The reform for social care is long overdue, and will undoubtedly not surface in this week’s autumn statement. There needs to be a social workforce plan to begin with. I think it’s really important that there is ‘buy in’, a culture of wanting change from the general public. This to me is obvious as there are literally friends and family of persons with dementia who are put off the cost of care. This has been exacerbated as a big problem in the ‘cost of living’ crisis. I remember when I’d be counting the pennies when thinking about the cost of carers privately, just prior to the official dementia crisis. What happened was I was totally overwhelmed by the pace and extent of change to ‘new normals’ every day. At first, I was very upset at minor thinking changes in mum, but when huge changes eventually happened, like mum not recognising me, I was shocked but not especially surprised.

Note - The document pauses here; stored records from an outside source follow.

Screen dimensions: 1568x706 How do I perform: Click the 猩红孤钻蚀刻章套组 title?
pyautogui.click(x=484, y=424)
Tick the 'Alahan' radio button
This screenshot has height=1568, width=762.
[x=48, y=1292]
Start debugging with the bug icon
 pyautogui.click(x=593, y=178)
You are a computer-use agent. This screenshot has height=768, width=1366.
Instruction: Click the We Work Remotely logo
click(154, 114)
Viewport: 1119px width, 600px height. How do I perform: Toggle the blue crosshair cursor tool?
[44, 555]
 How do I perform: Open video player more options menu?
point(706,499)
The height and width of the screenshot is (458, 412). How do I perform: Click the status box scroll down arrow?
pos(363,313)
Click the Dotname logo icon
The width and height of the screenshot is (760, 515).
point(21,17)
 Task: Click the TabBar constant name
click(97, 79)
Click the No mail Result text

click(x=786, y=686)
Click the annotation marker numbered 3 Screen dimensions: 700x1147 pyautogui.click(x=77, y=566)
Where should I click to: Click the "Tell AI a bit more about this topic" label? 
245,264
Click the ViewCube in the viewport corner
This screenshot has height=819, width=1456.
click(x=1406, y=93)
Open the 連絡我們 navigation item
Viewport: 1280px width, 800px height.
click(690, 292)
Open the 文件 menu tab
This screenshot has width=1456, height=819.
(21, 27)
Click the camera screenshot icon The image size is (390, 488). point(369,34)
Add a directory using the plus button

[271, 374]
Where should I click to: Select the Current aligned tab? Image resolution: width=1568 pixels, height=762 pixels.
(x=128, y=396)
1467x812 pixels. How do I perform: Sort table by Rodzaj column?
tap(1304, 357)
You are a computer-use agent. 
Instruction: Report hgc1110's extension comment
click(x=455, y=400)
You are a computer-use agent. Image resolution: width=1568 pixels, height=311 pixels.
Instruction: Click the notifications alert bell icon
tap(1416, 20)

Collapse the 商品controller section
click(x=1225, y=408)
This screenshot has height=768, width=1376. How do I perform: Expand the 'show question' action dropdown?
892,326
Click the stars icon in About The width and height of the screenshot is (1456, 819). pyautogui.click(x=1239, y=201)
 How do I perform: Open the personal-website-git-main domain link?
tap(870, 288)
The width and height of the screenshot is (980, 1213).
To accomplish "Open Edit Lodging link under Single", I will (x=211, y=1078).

For me, then, dementia care has three obvious priorities:

Timely diagnosis

Social care reform

Accessing everything fairly

We’ve been going round and round in circles. None of this is new. This has been the agenda for at least a decade. Meanwhile, there are undeniable facts. Unpaid family carers cannot cope on their own. They should not be expected to cope on their own. And yet too many are having to have to. 

Dementia is a life-changing general medical and psychiatric diagnosis like no other. It is treated with equal reverence and caution from our colleagues in public health and population sciences. It is the biggest killer in England and Wales, according to the Office for National Statistics, and, in my opinion and experience with my own mum, it desperately needs a response to match.